The Maggie Allesee National Center for Choreography (MANCC), housed in Florida State University's Department of Dance, is a research center for dance.

== Conception and planning ==
The National Center for Choreography (NCC), which is now known as The Maggie Allesse National Center for Choreography (MANCC) was set in motion by Florida State University’s Dance Department administration and faculty in order to explore the definition of “research and development” within the field of dance, as well as to investigate the need within the national dance field to develop new models that support the creation of dance”.

In 2002, the President of FSU and the Dean of Visual Arts and Dance invited Libby Patenaude, former Chair of the Department of Dance, to begin searching for ways to initiate the creation of The National Center for Choreography (NCC), which would be associated with FSU, a Research I university.

Jennifer S.B Calienes, former Director of the National Dance Project (New England Foundation for the Arts) was hired as the Director.
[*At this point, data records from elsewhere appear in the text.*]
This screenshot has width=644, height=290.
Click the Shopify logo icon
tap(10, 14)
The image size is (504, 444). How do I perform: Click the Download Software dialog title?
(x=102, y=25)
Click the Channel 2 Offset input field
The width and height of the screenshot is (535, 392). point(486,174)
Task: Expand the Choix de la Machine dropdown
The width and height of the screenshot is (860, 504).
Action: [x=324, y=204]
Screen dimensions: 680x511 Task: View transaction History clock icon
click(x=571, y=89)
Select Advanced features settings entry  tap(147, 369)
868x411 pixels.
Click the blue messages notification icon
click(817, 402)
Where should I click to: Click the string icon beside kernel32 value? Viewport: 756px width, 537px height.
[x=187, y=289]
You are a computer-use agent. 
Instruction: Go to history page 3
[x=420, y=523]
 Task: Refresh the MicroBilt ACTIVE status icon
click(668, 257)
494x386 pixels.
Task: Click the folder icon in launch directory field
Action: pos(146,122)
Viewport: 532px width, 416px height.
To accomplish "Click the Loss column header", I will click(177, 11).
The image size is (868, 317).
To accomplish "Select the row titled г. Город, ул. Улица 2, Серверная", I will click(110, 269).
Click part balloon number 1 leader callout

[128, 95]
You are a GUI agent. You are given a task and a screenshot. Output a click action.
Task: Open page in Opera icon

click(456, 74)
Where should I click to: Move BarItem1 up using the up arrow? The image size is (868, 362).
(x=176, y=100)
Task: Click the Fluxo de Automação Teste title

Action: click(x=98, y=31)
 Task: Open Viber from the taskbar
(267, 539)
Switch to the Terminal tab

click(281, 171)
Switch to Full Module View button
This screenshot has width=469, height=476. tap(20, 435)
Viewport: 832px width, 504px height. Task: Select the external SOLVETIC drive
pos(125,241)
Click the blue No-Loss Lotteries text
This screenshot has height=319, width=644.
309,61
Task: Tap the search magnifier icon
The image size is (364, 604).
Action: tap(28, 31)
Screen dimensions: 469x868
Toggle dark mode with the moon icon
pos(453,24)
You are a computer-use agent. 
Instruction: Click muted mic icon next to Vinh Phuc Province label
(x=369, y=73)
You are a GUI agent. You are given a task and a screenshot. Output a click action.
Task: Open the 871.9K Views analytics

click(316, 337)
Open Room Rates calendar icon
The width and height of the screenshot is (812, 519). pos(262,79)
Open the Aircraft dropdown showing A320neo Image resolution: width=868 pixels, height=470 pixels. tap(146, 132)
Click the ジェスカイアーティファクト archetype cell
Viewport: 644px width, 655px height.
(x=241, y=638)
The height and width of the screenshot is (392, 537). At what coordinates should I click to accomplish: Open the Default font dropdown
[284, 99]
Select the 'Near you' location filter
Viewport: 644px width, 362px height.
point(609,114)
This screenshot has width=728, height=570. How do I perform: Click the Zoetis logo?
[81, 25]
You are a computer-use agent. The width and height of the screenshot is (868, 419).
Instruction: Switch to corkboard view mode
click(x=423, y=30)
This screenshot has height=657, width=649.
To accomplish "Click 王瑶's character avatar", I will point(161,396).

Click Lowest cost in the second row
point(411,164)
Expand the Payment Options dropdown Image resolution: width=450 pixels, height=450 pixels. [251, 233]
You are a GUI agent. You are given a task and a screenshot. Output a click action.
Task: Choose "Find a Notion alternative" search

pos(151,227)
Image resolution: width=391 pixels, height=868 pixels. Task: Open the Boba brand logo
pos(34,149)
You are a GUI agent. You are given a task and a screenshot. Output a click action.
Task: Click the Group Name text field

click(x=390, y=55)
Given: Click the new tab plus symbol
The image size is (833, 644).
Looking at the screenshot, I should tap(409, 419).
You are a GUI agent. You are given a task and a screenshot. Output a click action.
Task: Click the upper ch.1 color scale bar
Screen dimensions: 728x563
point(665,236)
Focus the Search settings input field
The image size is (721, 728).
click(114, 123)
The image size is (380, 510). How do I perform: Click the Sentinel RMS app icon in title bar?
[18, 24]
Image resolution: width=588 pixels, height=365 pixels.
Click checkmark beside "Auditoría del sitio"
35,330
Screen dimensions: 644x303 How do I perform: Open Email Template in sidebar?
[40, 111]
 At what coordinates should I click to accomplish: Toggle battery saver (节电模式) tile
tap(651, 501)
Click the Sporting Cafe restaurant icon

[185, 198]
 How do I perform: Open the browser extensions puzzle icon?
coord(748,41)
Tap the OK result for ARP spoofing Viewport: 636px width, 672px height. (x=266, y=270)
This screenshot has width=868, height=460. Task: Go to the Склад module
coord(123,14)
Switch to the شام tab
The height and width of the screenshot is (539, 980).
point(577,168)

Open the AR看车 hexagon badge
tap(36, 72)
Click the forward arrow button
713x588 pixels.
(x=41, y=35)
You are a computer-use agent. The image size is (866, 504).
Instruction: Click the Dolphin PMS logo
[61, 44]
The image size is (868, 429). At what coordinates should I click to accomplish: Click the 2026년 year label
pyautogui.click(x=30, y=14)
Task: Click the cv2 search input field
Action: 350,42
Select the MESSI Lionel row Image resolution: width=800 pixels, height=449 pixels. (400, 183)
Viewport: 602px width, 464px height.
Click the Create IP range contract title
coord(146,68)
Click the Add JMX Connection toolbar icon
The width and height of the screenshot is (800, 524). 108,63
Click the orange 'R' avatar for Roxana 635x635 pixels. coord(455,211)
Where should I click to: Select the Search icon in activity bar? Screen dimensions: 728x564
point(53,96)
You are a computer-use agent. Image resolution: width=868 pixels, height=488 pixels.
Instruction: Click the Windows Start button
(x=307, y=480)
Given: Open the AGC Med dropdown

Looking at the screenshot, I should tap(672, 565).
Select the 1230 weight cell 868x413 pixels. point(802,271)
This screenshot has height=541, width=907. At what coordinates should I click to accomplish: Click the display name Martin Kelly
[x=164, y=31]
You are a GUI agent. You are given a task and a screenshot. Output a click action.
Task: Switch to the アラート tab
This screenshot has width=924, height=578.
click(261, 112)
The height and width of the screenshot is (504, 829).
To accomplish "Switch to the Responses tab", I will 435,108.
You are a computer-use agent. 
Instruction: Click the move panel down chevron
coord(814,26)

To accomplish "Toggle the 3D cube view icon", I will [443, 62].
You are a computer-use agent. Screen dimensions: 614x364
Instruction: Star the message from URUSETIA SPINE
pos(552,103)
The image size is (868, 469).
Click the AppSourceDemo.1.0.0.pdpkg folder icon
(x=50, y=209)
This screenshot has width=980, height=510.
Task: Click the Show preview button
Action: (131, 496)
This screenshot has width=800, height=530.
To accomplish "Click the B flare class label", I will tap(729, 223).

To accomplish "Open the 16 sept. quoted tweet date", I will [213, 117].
After $17 million worth of renovations to the original 1920s gymnasium that housed FSU's original Department of Dance, and the National Center for Choreography in the works, Montgomery Gym was reopened in October 2004.
FSU alumna Maggie Allesee endowed the choreographic center which was renamed as the Maggie Allesee National Center for Choreography (MANCC). “Maggie Allesee is a 1949 FSU graduate in English, journalism, and education, who now lives in Detroit. She was head cheerleader on the first FSU cheerleading squad, and the first woman to earn a varsity letter at Florida State”. Allesee's endowment assisted in making the plan of MANCC a reality.

== Sources ==
- Callahan, Suzanne. “History, Mission, and Core Values.” Maggie Allesee National Center for Choreography Position Paper. 2005–2006.